> TASK ITEM:
Only the lines that hold the word "label" are wanted from this listing.

> RECORDS TO PROCESS:

_____

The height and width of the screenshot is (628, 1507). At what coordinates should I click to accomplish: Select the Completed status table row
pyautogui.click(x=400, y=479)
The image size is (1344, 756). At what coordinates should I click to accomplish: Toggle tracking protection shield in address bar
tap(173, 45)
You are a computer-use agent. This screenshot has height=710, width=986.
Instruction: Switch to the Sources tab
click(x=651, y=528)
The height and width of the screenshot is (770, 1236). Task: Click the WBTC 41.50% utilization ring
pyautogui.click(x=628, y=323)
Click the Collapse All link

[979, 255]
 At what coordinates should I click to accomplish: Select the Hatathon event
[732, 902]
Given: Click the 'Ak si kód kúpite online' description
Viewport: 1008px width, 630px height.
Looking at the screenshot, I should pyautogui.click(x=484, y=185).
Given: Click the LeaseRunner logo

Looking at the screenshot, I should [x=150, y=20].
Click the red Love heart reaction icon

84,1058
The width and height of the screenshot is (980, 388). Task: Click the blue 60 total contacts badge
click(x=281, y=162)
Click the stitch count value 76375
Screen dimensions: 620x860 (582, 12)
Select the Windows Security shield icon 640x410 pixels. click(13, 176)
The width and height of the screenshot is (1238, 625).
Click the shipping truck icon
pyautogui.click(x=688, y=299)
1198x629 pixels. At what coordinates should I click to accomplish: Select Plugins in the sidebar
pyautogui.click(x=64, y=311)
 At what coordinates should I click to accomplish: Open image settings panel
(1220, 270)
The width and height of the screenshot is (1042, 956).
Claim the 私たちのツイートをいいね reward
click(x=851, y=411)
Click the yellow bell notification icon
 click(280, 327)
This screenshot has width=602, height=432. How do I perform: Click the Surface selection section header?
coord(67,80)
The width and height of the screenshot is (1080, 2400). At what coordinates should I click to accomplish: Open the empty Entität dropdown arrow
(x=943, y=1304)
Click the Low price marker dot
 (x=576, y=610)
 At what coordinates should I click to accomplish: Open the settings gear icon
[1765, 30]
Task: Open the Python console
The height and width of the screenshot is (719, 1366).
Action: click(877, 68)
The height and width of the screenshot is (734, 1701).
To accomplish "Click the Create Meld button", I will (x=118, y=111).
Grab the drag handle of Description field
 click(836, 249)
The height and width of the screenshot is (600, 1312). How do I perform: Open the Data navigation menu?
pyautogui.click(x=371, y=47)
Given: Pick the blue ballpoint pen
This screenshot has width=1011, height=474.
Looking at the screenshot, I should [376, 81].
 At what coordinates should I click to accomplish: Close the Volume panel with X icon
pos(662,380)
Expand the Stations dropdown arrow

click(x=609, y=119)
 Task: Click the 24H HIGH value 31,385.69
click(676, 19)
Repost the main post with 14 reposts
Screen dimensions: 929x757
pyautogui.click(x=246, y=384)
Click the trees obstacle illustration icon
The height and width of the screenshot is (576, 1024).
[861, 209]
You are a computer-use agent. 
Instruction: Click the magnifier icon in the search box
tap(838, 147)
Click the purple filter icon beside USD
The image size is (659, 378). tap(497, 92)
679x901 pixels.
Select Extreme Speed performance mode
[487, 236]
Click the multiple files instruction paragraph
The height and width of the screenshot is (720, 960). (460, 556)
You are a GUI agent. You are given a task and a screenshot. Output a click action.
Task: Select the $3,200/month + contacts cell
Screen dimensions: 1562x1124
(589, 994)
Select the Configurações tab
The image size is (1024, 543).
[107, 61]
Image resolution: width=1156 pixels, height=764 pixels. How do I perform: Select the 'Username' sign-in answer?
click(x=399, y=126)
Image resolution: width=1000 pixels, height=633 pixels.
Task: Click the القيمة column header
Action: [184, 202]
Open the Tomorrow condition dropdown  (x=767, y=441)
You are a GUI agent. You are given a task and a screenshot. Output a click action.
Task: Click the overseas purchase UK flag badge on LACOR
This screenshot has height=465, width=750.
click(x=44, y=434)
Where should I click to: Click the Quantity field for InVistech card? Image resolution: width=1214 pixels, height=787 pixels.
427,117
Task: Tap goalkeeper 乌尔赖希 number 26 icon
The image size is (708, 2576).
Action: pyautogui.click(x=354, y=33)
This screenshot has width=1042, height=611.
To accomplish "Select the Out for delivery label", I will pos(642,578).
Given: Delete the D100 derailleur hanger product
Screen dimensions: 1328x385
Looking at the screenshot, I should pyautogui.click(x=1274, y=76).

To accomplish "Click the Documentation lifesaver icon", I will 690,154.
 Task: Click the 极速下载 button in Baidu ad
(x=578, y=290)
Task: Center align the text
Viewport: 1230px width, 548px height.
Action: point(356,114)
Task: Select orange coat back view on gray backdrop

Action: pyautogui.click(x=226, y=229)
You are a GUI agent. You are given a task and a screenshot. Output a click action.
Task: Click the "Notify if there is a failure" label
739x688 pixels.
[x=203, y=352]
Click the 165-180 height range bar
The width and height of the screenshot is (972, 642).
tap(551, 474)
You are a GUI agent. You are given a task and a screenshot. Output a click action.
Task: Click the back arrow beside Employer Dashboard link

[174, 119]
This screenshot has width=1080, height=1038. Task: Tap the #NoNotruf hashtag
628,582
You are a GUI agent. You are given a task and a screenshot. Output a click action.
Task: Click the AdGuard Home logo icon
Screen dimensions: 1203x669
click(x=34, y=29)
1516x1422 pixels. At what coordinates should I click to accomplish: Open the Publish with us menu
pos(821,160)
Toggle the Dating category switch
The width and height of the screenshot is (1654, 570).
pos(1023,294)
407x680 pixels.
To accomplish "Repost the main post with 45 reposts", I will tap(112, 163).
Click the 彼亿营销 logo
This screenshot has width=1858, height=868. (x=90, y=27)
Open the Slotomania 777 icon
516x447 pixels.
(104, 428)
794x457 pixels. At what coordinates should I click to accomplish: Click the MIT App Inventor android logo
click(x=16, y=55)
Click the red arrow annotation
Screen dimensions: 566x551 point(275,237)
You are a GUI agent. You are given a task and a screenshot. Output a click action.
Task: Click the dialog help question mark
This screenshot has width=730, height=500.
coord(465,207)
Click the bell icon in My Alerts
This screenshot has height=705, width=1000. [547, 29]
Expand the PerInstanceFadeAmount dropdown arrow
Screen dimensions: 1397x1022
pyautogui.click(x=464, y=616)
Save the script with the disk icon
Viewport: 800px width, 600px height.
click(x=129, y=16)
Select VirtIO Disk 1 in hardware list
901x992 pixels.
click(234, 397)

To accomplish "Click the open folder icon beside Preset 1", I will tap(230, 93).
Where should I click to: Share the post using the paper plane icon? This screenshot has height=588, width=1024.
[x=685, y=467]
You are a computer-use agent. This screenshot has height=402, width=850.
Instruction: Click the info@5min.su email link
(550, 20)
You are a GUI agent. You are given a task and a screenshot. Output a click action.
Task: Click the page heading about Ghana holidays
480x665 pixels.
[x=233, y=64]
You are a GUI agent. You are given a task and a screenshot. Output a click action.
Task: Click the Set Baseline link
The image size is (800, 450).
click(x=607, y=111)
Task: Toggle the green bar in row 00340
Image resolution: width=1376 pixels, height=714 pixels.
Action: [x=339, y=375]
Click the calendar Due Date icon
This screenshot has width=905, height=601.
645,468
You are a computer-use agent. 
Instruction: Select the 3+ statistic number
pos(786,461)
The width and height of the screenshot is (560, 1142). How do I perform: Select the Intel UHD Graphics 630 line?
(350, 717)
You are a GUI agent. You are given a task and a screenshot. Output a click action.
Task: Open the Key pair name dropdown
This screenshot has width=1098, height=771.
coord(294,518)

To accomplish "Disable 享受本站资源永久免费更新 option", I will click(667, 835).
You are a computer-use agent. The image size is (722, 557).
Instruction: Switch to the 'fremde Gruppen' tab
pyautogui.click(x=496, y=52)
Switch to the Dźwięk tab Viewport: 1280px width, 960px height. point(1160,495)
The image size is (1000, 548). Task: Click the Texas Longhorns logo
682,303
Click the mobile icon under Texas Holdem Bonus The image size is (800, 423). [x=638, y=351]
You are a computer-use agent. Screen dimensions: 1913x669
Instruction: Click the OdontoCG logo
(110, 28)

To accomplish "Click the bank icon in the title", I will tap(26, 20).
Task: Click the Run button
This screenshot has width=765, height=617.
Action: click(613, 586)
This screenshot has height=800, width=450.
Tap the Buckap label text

_____

> RESPONSE:
To accomplish "Select the Out for delivery label", I will pos(642,578).
Task: Click the "Notify if there is a failure" label
Tap the Buckap label text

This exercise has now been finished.